Вея жила в соседней деревне, замужняя, но бездетная и блаженненькая. Рассудком дитя дитём. Словно было определено ей оставаться разумом до конца жизни в наивной солнечной поре. Не замазаться злобой, не заразиться хитростью, не испакоститься воровством и подлостью, не запятнаться осуждением, а жить Божьей птахой, каким-то уроком для окружающих.
«Отес от у меня учитель», – с гордостью повторяла Вея.
И на самом деле «отес» был учителем по имени Илья. Года два жил в деревне. Потом уехал. Мать Веи без мужа четырёх дочек родила. Старшие – Ивановны, да не по отцам записаны, по деду, а Вея – та Ильинична.
Жила Вея подаянием, обходя деревни в округе. И не просто христарадничала, стуча в ворота. Руку не протягивала за милостыней…
«Зайдёт Веюшка в любой дом, – рассказывала мама, – и сразу к иконам, три поклона положит и начинает спасать».
«Спасать» – молиться за живых.
«Кто жил в доме, начиная со стариков и кончая всеми взрослыми, перечислит. Каждого по имени Веюшка знала. Сколь деревень в округе, всех до одного помнила. Нас-то, детей, не называла, родителей перечислит и добавит «с чадами». “Спаси, Господи, и помилуй рабы Своих (назовёт имена), избави от всякие скорби, гнева и нужды, от всякие болезни, душевные и телесные, прости им всякое согрешение, вольное и невольное”. «Кто умер, тоже до одного помнила. Поспасает, потом начинат покоить: “Покой, Господи, души усопших раб Своих (перечислит имена). Елика в житии сем, яко человек согреши, Ты же яко человеколюбец Бог, прости их и помилуй. Вечные муки избави. Небесному царствию причастники учини. Душам нашим полезное сотвори”. Никто её не гнал. Поспасает, попокоит, её за стол пригласят: ”Садись с нами, Вея Ильинична”. Покормят или хотя бы чаем напоят. С собой обязательно дадут – хлеб или картошку. По праздникам праздничное – пирожок какой, шаньгу. А Веюшка может на улицу выйти и тут же раздать детям: нате, ешьте».

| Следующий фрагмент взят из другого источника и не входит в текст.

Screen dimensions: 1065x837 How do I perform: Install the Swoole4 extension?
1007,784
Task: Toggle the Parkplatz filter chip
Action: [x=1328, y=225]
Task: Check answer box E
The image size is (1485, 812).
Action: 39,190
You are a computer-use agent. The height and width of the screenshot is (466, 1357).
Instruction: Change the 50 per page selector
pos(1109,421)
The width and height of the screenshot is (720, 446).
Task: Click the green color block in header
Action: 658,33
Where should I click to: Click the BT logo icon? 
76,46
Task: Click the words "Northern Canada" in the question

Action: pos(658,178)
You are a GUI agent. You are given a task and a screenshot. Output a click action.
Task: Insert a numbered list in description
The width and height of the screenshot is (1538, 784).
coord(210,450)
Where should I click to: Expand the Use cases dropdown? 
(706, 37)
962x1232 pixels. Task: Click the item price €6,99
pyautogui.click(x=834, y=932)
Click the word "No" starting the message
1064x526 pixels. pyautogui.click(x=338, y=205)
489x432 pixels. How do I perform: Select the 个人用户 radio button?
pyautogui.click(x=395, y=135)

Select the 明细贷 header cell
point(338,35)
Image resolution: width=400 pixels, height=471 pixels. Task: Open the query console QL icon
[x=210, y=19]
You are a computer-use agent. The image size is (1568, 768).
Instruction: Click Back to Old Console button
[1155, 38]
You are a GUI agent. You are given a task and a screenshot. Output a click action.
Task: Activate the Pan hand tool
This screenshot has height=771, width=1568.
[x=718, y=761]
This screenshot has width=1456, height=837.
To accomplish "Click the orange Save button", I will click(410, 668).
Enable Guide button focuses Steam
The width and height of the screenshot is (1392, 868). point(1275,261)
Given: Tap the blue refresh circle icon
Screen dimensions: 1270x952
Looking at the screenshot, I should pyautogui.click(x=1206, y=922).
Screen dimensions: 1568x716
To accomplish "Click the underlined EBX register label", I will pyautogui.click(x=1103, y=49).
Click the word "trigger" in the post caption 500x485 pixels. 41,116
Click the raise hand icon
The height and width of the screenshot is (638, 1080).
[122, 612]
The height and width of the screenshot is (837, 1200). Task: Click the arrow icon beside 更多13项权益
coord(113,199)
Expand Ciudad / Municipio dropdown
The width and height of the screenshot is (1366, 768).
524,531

«Мужа её Тихоном звали, – вспоминала мама, – ни разу с ней не ходил. Мы, ребятня, увидим Веюшку и хихикаем: Тиша послал Вею поскиляжничать кусочков».
Однажды мама ехала с бабонькой на санях. Весна, солнце вовсю, снег горит в полях. Небо яркое. Вея стоит на дороге, голову к солнцу подняла. Молилась ли, просто нежилась в пригревающих лучах…
***
Беременная вышла из церкви с детьми. Все трое повернулись лицом к храму, перекрестились. Мальчишечка кланялся, подрубленно роняя голову вперёд. Мать взяла его за руку, спустились по ступенькам, прошли мимо Ксении.
– Мама, – спросил мальчишечка, – у меня братик будет?
– Вот и не братик, – ехидно сказала, резко повернувшись к нему, сестра, – сестрёнка будет.
– Братик, братик! – успокоила сына мама. – Братик!